Despite multilingual pretraining, large language models often struggle with non-English tasks, particularly in language control, the ability to respond in the intended language. We identify and characterize two key failure modes: the multilingual transfer bottleneck (correct language, incorrect task response) and the language consistency bottleneck (correct task response, wrong language). To systematically surface these issues, we design a four-scenario evaluation protocol spanning MMLU, MGSM, and XQuAD benchmarks. To probe these issues with interpretability, we extend logit lens analysis to track language probabilities layer by layer and compute cross-lingual semantic similarity of hidden states. The results reveal a three-phase internal structure: early layers align inputs into a shared semantic space, middle layers perform task reasoning, and late layers drive language-specific generation. Guided by these insights, we introduce selective fine-tuning of only the final layers responsible for language control. On Qwen-3-32B and Bloom-7.1B, this method achieves over 98 percent language consistency across six languages while fine-tuning only 3-5 percent of parameters, without sacrificing task accuracy. Importantly, this result is nearly identical to that of full-scope fine-tuning (for example, above 98 percent language consistency for both methods across all prompt scenarios) but uses a fraction of the computational resources. To the best of our knowledge, this is the first approach to leverage layer-localization of language control for efficient multilingual adaptation.
Paper Structure (24 sections, 9 equations, 7 figures, 11 tables)
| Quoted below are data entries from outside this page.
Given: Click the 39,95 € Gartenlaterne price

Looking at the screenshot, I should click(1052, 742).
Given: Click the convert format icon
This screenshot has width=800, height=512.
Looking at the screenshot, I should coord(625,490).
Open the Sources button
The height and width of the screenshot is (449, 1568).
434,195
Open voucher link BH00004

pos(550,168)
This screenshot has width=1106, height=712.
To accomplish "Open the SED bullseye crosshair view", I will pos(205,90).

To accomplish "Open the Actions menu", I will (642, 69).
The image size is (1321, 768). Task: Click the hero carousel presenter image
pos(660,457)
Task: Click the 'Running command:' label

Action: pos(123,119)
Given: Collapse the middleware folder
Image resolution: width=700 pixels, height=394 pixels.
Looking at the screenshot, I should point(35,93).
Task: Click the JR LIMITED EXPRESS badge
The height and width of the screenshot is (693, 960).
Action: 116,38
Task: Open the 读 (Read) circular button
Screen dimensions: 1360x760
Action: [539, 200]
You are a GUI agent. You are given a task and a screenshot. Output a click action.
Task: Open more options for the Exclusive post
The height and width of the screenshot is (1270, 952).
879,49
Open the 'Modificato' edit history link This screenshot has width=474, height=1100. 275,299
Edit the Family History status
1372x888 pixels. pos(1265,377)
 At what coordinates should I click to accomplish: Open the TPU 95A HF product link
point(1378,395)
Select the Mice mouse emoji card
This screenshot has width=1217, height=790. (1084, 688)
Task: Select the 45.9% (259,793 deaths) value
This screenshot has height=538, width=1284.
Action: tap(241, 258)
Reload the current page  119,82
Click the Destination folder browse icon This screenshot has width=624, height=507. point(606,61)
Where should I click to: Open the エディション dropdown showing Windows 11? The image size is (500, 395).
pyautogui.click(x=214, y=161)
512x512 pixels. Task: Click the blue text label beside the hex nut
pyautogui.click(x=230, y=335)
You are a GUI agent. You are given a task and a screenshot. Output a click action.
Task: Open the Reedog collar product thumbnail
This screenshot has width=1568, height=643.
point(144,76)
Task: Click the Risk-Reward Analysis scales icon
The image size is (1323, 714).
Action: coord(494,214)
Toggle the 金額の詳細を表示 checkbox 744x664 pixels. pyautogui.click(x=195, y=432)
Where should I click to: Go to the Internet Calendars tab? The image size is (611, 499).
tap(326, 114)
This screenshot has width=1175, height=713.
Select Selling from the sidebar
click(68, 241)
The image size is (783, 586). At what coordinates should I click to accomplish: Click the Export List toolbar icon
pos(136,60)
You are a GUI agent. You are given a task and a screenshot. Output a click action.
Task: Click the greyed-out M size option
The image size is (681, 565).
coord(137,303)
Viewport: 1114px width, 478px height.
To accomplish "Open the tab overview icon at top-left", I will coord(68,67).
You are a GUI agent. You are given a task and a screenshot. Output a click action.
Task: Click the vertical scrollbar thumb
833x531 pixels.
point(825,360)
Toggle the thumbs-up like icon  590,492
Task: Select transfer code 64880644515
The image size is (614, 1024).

This paper contains 24 sections, 9 equations, 7 figures, 11 tables.

Figures (7)

  • Figure 1: Overview of Selective Finetuning for Language Control: Early layers are frozen to preserve semantic alignment, mid layers maintain task reasoning, and only upper layers are finetuned to introduce language-specific output control, enabling efficient multilingual adaptation with minimal disruption to core model capabilities.
  • Figure 2: Cross-Language Probability by Layer under Monolingual and Code-Switched Prompting on MMLU. In Qwen, early layers are relatively biased to English, middle layers sustain English bias, and final layers shift toward language-specific processing. However, code-switching disrupts this control, especially in Qwen. Bloom exhibits more language-specific layers with no bias.
  • Figure 3: Layer-wise hidden-state cosine similarity for monolingual MMLU prompts. Each subfigure shows similarity between English and five target languages (ES, FR, JA, AR, HI) across the embedding output and transformer layers. Similarity rises sharply in early layers, remains stable in mid-layers where cross-lingual semantic alignment is strongest, and declines in the final layers.
  • Figure 4: Post-Selective SFT Layer-wise Language Probability Trajectories. The plots, shown under Monolingual and Code-Switched prompting, confirm the localization of the intervention: non-English target-language probabilities substantially increase and dominate only in the late layers (the tuned region), with minimal change observed in the early and middle layers.
  • Figure 5: Post-Selective SFT Hidden State Cosine Similarity Across Layers. The results demonstrate the stability of the frozen layers, maintaining the high cross-lingual similarity signature in the language-invariant middle layers and confirming that the language control adjustments did not propagate backward to alter the semantic alignment.